トランプ財団のブローカーに捜査 NY州保険監督当局が召喚状

 保険や証券、銀行などの金融取引を監督するニューヨーク州金融サービス当局(DFS)は4日、トランプ一族が運営するトランプオーガニゼーションの長年の保険ブローカー、エーオンに召喚状を発行した。ニューヨークタイムズが5日、関係者の話として報じた。トランプ大統領の元顧問弁護士、マイケル・コーエン被告はこの数日前、トランプオーガニゼーションが保険会社に資産価値を水増しして報告していたと議会で証言していた。

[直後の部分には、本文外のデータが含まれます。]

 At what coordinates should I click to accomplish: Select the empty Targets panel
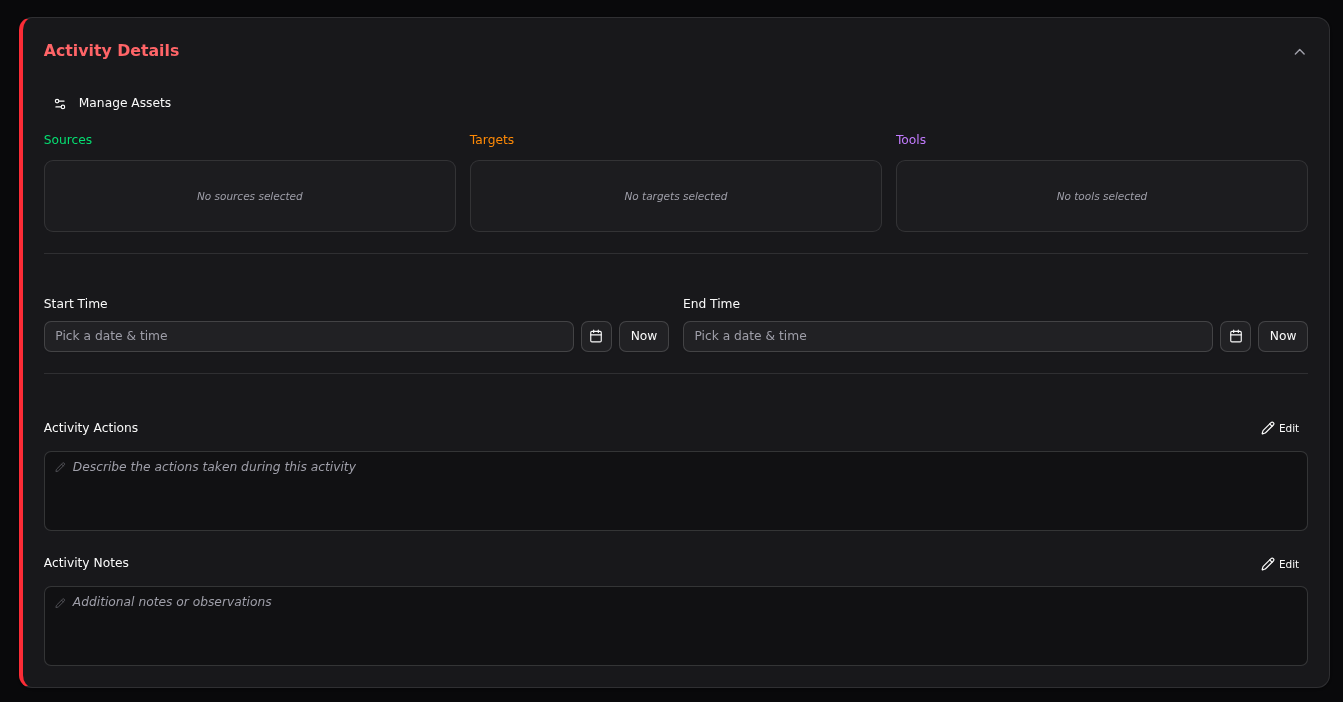(x=675, y=197)
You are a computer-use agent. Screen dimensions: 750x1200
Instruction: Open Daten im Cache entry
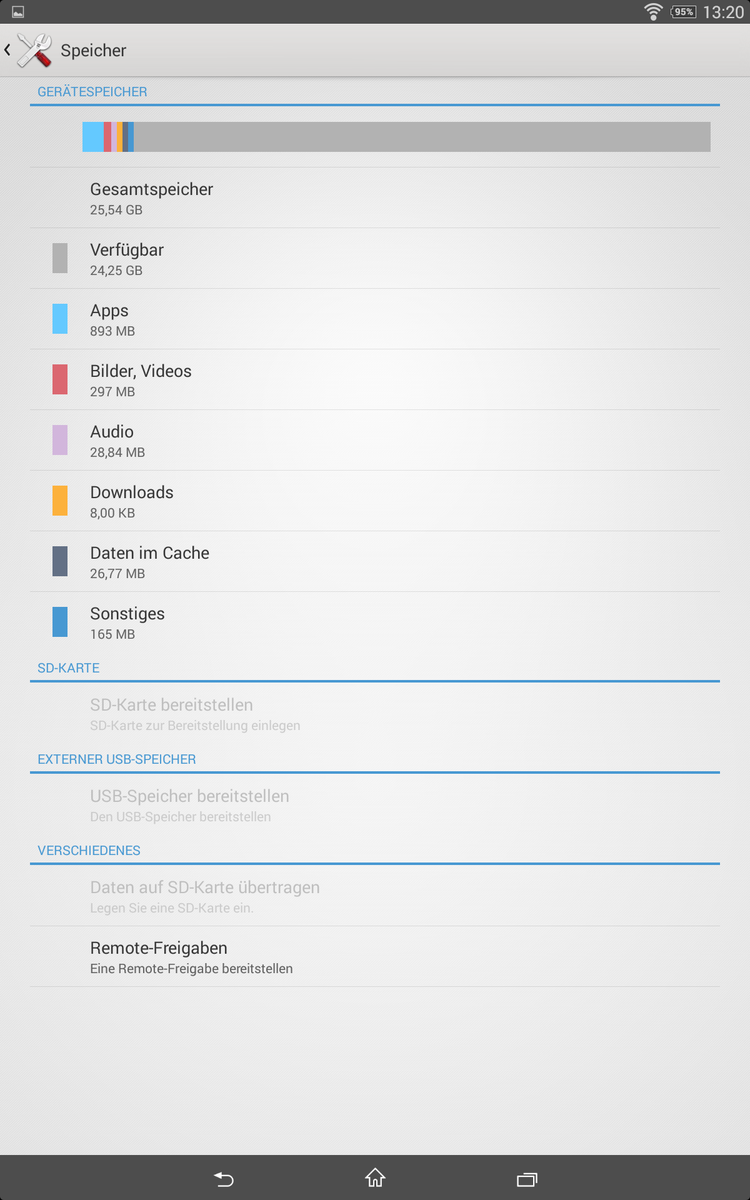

 エーオンのような保険ブローカーは企業の財務状況を評価し、実際に保険契約を結ぶ保険業者を紹介することで、企業から報酬を得ている。同紙によると召喚状は9ページに及び、2009年から現在までにエーオンがトランプオーガニゼーションやトランプ氏個人との間で交わした文書の写しや、関連する内部書類などの提出を命令。トランプオーガニゼーションの案件を扱った全ての従業員の報酬などの情報も求めている。エーオンや同社の従業員が不正行為に関与した疑いについては触れていないという。
 DFSは直接の犯罪捜査は行えないが、違法行為の疑いについて検事局に報告することができる他、監督下にある企業や個人の違法行為に対し、罰則を科すことができる。トランプオーガニゼーションはこれまでにも、連邦検事局や民主党議員から、調査の対象とされてきた。
 エーオンの広報担当はニューヨークタイムズに召喚状を受け取ったことを認め、協力する意向だと伝えた。特定の顧客に関するコメントはしないとしている。